# Spearmint?



## Stone again! (Apr 27, 2011)

I was thinking I would plants some spearmint next to my girls during the flowering state for taste... Then I thought that maybe it is a big NO NO and I should run it by the pros here... Any thoughts would be appreciated!


----------



## ozzydiodude (Apr 27, 2011)

It wil help cover the smell but the taste won't tranfer to the mj. Be great if that would work tho think about growing you favorite fruits and seasonings arould your mj plants for a killer tasting smoke.


----------



## Dr.Dank (Apr 27, 2011)

That would be awesome. It wont help your finished product but it cant hurt either. similar requirements.


----------



## Rosebud (Apr 27, 2011)

If your growing outside, the spearmint will be so invasive it will rob nutrients from your plants. Other then that it sounds lovely.


----------



## Grubbycup (May 3, 2011)

I've companion planted catnip, which is also a mint, to no ill effect. Just be careful as Rosebud suggested that it doesn't take over, so keeping them potted and seperate is a good idea.

And yes, my Kitties have a couple plants for them in the garden too.


----------



## Wetdog (May 4, 2011)

Rosebud said:
			
		

> If your growing outside, the spearmint will be so invasive it will rob nutrients from your plants. Other then that it sounds lovely.


:yeahthat: 

For sure, you throw that stuff down and run.:holysheep: 

Woods walking near a neighbors, found an old foundation, chimney, and stone steps. All that was left, some of these places go back to before the Revolution (think "The Patriot"), anyway, from the steps going everywhere, it was over run with mint. The mint looked great, but everything else was scraggly looking.

Wet


----------



## Budders Keeper (Aug 17, 2011)

I threw some spearmint leaves in with some bud that got to dry and once mint leaves dried out i left them in the jar for the cure. Everyone who smoked it commented on the minty taste...most good, some didn't like it.


----------



## OGKushman (Aug 17, 2011)

was just going to type, that if you want minty bud, add menthol to it. 

my uncle adds a little sage to his joints sometimes. mmmm


----------



## SPEARCHUCKER (Aug 17, 2011)

Budders Keeper said:
			
		

> I threw some spearmint leaves in with some bud that got to dry and once mint leaves dried out i left them in the jar for the cure.
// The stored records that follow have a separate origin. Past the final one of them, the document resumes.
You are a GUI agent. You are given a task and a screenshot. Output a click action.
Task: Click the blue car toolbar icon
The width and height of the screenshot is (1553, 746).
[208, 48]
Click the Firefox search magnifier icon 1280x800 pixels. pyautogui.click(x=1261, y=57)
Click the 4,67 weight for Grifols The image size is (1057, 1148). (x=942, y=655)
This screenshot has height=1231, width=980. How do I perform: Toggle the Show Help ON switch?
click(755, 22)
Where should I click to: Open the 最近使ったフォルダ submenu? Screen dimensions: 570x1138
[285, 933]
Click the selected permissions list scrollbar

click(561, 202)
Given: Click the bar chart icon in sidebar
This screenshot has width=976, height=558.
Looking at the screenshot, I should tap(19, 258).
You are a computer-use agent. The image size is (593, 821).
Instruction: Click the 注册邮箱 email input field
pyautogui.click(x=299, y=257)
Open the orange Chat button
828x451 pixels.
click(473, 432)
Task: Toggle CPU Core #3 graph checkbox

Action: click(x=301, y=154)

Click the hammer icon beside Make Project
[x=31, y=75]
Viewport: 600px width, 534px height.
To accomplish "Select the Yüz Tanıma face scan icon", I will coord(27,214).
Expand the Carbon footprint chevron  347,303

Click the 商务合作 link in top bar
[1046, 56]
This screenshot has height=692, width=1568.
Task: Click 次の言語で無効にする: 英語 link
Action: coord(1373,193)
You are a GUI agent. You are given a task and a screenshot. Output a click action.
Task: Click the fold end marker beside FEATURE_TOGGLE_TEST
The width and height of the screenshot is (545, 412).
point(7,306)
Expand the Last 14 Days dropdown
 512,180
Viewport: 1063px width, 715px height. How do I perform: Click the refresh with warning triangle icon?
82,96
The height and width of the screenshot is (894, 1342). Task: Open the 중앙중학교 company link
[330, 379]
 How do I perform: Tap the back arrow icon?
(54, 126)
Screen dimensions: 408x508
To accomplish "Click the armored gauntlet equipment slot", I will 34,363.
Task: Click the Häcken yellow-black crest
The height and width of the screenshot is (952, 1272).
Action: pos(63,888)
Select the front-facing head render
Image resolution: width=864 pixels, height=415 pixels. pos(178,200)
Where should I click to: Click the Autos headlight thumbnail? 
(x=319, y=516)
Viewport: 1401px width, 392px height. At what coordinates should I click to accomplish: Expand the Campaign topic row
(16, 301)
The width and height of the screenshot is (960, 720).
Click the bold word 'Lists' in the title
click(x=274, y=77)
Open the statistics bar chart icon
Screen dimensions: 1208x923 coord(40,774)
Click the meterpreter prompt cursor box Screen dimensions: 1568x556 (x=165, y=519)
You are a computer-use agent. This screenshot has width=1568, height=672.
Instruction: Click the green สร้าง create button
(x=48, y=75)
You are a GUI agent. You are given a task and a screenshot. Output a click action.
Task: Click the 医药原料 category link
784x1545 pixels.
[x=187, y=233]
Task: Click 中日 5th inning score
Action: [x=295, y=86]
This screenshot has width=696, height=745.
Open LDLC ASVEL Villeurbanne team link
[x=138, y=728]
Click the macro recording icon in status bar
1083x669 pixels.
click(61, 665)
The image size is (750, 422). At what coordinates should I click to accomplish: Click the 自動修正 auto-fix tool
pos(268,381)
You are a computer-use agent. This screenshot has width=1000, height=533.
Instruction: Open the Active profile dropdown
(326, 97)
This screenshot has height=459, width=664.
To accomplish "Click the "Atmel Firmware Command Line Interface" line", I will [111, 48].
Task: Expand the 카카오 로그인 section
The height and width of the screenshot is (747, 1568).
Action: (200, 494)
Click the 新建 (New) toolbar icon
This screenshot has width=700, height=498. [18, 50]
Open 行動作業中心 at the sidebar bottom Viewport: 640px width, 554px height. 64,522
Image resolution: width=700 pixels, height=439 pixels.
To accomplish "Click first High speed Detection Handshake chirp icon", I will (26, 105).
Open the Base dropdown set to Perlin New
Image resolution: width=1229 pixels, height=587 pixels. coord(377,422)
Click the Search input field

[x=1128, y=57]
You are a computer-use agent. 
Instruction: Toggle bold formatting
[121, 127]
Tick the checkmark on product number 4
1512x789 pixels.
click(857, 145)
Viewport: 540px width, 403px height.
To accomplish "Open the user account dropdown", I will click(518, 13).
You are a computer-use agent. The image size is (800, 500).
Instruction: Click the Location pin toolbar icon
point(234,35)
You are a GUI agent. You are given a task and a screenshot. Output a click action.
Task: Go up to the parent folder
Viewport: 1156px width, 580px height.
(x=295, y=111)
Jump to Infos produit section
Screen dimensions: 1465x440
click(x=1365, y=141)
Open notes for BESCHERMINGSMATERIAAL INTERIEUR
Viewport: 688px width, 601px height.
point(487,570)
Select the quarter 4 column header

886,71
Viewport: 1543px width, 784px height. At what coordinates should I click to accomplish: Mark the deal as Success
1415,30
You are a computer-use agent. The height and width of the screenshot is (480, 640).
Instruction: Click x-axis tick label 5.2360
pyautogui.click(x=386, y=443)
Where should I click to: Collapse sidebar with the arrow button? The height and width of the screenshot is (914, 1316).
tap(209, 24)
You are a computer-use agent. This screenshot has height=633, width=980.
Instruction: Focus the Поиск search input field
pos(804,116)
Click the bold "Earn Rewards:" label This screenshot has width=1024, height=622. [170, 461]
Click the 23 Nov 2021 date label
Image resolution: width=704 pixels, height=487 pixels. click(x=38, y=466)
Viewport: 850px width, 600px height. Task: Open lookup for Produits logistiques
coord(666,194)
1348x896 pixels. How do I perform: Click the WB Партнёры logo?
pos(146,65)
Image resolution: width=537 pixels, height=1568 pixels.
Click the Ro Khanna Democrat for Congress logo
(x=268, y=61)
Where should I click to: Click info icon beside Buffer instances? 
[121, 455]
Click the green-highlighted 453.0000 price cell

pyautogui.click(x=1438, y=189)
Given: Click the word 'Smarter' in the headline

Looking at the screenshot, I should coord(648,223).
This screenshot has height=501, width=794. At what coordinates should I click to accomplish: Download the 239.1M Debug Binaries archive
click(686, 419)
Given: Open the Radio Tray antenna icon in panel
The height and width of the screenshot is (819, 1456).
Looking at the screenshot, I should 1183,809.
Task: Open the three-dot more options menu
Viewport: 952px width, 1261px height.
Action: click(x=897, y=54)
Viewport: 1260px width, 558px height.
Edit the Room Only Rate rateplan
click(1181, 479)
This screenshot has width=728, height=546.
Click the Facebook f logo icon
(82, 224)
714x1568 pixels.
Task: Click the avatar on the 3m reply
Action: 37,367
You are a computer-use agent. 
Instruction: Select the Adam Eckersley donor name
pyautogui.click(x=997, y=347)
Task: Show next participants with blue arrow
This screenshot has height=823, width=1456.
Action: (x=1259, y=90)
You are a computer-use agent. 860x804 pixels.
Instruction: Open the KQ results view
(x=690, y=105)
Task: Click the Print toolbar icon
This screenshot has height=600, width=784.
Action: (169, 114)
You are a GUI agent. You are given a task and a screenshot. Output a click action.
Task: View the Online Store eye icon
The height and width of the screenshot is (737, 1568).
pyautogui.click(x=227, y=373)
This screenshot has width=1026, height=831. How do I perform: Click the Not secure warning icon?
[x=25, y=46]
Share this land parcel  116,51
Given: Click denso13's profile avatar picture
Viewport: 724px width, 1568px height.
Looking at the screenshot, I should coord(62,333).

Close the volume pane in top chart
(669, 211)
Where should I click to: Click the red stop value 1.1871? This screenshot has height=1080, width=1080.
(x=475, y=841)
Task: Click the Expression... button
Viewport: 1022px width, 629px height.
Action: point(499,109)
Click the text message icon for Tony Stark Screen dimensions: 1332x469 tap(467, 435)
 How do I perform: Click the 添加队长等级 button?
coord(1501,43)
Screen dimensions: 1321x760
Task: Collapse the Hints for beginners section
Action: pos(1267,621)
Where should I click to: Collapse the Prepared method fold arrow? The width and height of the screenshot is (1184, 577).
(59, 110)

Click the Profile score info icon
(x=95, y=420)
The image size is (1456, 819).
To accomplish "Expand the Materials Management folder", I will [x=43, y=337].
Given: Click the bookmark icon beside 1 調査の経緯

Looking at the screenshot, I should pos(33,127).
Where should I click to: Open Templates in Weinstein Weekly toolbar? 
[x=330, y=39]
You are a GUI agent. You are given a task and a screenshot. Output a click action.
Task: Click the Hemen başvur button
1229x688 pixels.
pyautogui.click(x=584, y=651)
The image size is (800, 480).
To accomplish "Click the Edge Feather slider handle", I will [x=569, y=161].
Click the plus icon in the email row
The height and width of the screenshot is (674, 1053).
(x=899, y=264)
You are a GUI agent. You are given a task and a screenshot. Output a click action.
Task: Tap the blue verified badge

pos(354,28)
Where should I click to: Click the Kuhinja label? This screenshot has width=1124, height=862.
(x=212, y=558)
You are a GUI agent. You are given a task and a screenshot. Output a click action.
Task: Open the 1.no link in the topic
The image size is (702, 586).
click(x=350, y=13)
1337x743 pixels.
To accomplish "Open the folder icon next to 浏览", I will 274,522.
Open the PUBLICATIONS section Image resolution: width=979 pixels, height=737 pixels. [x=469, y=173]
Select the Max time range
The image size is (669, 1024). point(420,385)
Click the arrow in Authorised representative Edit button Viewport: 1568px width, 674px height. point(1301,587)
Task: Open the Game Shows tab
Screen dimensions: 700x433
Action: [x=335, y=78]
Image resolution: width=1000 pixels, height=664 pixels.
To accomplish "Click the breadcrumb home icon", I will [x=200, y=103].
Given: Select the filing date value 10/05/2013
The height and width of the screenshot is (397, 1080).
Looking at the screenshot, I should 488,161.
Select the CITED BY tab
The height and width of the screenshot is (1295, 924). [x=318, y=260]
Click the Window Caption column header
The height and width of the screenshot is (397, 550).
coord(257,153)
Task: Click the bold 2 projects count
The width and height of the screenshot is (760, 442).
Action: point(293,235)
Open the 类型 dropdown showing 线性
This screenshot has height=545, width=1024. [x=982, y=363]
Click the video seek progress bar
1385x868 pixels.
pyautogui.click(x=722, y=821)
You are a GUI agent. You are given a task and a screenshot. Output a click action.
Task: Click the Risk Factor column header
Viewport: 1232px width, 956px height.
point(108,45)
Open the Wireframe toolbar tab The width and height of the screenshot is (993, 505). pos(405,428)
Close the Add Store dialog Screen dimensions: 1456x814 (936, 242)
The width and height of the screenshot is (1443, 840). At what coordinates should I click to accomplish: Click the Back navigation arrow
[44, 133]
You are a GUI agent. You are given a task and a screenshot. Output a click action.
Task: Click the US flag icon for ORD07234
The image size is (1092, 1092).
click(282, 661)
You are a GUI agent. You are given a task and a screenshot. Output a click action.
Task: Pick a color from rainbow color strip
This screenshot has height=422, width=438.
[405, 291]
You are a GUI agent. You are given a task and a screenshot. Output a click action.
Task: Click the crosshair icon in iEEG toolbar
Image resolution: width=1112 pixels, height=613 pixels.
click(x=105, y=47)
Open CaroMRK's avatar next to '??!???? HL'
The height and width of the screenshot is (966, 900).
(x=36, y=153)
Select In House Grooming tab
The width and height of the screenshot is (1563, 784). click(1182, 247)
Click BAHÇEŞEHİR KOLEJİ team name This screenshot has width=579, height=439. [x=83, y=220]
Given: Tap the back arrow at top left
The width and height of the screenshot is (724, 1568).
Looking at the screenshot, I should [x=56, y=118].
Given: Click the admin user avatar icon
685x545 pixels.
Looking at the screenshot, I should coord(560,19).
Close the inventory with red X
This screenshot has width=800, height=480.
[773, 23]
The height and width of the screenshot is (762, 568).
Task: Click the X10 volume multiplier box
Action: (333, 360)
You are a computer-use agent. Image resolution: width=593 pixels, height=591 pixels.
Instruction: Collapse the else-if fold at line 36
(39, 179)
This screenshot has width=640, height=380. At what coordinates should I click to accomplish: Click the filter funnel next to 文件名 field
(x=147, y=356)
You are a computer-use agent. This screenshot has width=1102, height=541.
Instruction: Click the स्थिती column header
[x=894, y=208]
Everyone who smoked it commented on the minty taste...most good, some didn't like it.



Thats about what I was going to say. We use to try that every now and then with fresh mint leaves. 
Some liked it, some didnt. But gotta cold and it works nicely.


----------



## Runbyhemp (Sep 15, 2011)

> I threw some spearmint leaves in with some bud that got to dry and once mint leaves dried out i left them in the jar for the cure. Everyone who smoked it commented on the minty taste...most good, some didn't like it



I'd be one of the ones who didn't like it ... be like smoking toothpaste. Never did like menthol cigarettes or flavoured papers etc. I like bud to taste of bud.


----------



## YYZ Skinhead (Sep 18, 2011)

Spearmint will run roughshod through every bit of available ground space if it is planted with other species.  I have some weedy spearmint but I could care less since I like mojitos.

Trivium:  spearmint is called _yerba buena (hierba buena)_ by some Spanish-speakers.  Yerba Buena is an old name for San Francisco and is currently the name of the island run through by the Bay Bridge.  Look up the literal translation of _"hierba buena"_ and you shall see that SF still merits that name.


----------